● **EXCERPTED RECORDS**:
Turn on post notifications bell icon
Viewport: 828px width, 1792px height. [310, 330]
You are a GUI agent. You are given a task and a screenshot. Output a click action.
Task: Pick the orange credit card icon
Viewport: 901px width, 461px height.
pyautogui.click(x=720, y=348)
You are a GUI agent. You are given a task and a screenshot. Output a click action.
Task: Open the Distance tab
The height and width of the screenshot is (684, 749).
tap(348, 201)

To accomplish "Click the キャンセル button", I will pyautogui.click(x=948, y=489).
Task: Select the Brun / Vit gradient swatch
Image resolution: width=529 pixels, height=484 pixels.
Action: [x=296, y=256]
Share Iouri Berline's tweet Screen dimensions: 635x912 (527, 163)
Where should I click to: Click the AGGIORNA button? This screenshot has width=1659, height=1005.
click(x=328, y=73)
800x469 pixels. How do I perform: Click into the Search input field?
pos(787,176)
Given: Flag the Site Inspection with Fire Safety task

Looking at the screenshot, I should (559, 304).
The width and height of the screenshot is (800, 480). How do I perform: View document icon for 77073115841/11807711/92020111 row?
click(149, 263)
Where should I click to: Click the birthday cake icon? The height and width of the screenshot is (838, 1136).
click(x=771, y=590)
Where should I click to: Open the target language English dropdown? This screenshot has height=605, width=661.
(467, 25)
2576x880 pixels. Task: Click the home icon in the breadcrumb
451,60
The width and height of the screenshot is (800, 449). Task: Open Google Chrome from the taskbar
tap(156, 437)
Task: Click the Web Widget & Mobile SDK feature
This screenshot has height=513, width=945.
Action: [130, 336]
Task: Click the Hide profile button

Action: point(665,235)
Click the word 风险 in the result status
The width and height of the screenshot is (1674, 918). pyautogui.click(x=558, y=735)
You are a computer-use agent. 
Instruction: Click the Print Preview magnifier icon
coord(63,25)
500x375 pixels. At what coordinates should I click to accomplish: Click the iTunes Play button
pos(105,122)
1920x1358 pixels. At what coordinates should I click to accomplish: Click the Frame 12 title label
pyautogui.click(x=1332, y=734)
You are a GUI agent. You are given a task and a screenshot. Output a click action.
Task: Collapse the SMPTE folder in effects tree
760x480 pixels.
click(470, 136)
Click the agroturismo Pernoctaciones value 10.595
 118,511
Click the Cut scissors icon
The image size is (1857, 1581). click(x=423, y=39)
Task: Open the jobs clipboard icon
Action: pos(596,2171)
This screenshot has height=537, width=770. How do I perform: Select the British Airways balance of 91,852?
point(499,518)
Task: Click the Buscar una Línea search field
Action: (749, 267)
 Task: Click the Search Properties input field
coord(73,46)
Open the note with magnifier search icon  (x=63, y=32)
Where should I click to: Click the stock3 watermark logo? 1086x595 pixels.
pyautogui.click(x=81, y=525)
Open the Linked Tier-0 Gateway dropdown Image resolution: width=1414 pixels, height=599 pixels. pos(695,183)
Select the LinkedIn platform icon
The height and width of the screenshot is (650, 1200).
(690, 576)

● **GOAL OF THE EXERCISE**: Transcribe all of the data above, character for character.

● **ANSWER SPACE**:
Turn on post notifications bell icon
Viewport: 828px width, 1792px height. [310, 330]
You are a GUI agent. You are given a task and a screenshot. Output a click action.
Task: Pick the orange credit card icon
Viewport: 901px width, 461px height.
pyautogui.click(x=720, y=348)
You are a GUI agent. You are given a task and a screenshot. Output a click action.
Task: Open the Distance tab
The height and width of the screenshot is (684, 749).
tap(348, 201)

To accomplish "Click the キャンセル button", I will pyautogui.click(x=948, y=489).
Task: Select the Brun / Vit gradient swatch
Image resolution: width=529 pixels, height=484 pixels.
Action: [x=296, y=256]
Share Iouri Berline's tweet Screen dimensions: 635x912 (527, 163)
Where should I click to: Click the AGGIORNA button? This screenshot has width=1659, height=1005.
click(x=328, y=73)
800x469 pixels. How do I perform: Click into the Search input field?
pos(787,176)
Given: Flag the Site Inspection with Fire Safety task

Looking at the screenshot, I should (559, 304).
The width and height of the screenshot is (800, 480). How do I perform: View document icon for 77073115841/11807711/92020111 row?
click(149, 263)
Where should I click to: Click the birthday cake icon? The height and width of the screenshot is (838, 1136).
click(x=771, y=590)
Where should I click to: Open the target language English dropdown? This screenshot has height=605, width=661.
(467, 25)
2576x880 pixels. Task: Click the home icon in the breadcrumb
451,60
The width and height of the screenshot is (800, 449). Task: Open Google Chrome from the taskbar
tap(156, 437)
Task: Click the Web Widget & Mobile SDK feature
This screenshot has height=513, width=945.
Action: [130, 336]
Task: Click the Hide profile button

Action: point(665,235)
Click the word 风险 in the result status
The width and height of the screenshot is (1674, 918). pyautogui.click(x=558, y=735)
You are a computer-use agent. 
Instruction: Click the Print Preview magnifier icon
coord(63,25)
500x375 pixels. At what coordinates should I click to accomplish: Click the iTunes Play button
pos(105,122)
1920x1358 pixels. At what coordinates should I click to accomplish: Click the Frame 12 title label
pyautogui.click(x=1332, y=734)
You are a GUI agent. You are given a task and a screenshot. Output a click action.
Task: Collapse the SMPTE folder in effects tree
760x480 pixels.
click(470, 136)
Click the agroturismo Pernoctaciones value 10.595
 118,511
Click the Cut scissors icon
The image size is (1857, 1581). click(x=423, y=39)
Task: Open the jobs clipboard icon
Action: pos(596,2171)
This screenshot has height=537, width=770. How do I perform: Select the British Airways balance of 91,852?
point(499,518)
Task: Click the Buscar una Línea search field
Action: (749, 267)
 Task: Click the Search Properties input field
coord(73,46)
Open the note with magnifier search icon  (x=63, y=32)
Where should I click to: Click the stock3 watermark logo? 1086x595 pixels.
pyautogui.click(x=81, y=525)
Open the Linked Tier-0 Gateway dropdown Image resolution: width=1414 pixels, height=599 pixels. pos(695,183)
Select the LinkedIn platform icon
The height and width of the screenshot is (650, 1200).
(690, 576)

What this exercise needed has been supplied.